Mr. Justice STONE delivered the opinion of the Court.

The question decisive of this case is whether a certification by the National Labor Relations Board under s 9(c) of the Wagner Act, 49 Stat. 449, 453, 29 U.S.C., Supp. IV, §§ 151-166, 29 U.S.C.A. §§ 151—166, that a particular labor organization of longshore workers is the collective bargaining representative of the employees in a designated unit, composed of numerous employers of longshore workers at Pacific Coast ports, is reviewable by the Court of Appeals for the District of Columbia by the procedure set up in § 10(f) of the Act.

Petitioners, International Longshoremen's Association, and its affiliate, Pacific Coast District International Longshoremen's Association No. 38, are labor organizations, both affiliated with the petitioner, American Federation of Labor (A.F. of L.). In January, 1938, the International Longshoremen's & Warehousemen's Union, District No. 1, a labor organization affiliated with the Congress of Industrial Organization (C.I.O.) petitioned the Board for an investigation concerning the representation of longshoremen on the Pacific Coast, and that the Board certify the name of the appropriate representative for collective bargaining as provided in § 9(c) of the Wagner Act.

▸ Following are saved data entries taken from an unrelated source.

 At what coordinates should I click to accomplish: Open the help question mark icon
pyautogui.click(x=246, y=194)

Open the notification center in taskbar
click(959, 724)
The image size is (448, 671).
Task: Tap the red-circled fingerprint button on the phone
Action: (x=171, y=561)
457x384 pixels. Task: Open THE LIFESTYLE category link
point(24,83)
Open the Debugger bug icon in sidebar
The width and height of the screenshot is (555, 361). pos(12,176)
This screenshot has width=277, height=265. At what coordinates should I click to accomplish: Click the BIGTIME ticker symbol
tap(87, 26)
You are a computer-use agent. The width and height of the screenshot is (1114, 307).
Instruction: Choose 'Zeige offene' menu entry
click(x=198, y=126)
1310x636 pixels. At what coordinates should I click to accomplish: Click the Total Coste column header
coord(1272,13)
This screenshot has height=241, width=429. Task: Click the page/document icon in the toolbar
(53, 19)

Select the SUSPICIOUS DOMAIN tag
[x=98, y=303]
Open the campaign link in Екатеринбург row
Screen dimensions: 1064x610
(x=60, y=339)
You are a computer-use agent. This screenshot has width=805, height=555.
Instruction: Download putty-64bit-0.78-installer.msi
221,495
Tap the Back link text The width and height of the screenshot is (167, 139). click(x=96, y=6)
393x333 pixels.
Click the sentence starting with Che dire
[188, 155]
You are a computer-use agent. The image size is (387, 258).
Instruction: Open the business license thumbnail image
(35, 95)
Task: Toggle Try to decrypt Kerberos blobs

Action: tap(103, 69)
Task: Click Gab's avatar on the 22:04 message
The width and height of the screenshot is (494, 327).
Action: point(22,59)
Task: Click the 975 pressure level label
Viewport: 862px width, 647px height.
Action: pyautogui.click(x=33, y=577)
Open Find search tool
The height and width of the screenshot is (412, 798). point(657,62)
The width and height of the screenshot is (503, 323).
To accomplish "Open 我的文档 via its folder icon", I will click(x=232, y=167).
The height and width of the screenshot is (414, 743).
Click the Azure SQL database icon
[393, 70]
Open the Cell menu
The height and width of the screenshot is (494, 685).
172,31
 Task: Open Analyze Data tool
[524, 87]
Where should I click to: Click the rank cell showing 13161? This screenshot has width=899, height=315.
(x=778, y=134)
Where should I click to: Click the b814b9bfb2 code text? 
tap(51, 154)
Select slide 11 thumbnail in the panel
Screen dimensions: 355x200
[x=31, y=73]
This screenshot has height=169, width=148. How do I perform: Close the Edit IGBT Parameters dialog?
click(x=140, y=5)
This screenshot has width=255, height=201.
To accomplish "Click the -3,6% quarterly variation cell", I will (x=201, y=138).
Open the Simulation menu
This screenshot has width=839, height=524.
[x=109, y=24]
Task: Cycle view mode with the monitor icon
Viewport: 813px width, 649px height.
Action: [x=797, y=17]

The Board directed an investigation with appropriate hearings, and a consolidation of the proceeding for purposes of hearing with two other proceedings already initiated by locals of the Longshoremen's Union. Petitioners were made parties to the consolidated proceedings and participated in the hearings, at the conclusion of which the Board made its findings of fact and of law and certified that the workers who do longshore work in the Pacific Coast ports for the employers which are members of five designated employer associations of Pacific Coast shipowners or of waterfront employers, constitute a unit appropriate for the purposes of collective bargaining within the meaning of § 9(b) of the Act. It also certified that the C.I.O. affiliate, Longshoremen's Union District No. 1, is the exclusive bargaining representative of all the workers in such unit within the meaning of the Act. In the Matter of Shipowners' Association of the Pacific Coast et al., 7 N.L.R.B. 1002.

The effect of the certification, as petitioner alleges, is the inclusion in single unit for bargaining purposes, of all of the longshore employees of the members of the employer associations doing business at the west coast ports of the United States, and to designate the C.I.O. affiliate as their bargaining representative so that in the case of some particular employers, their workers who are not organized or represented by the C.I.O. affiliate have been deprived of opportunity to secure bargaining representatives of their own choice. Although the petitioners who are affiliated with the A.F. of L. assert that they have in fact been selected as bargaining representatives by a majority of the employees of their respective employers, petitioners allege that they have nevertheless been prevented from acting in that capacity by the Board's designation of the C.I.O. affiliate as the exclusive representative of such employees.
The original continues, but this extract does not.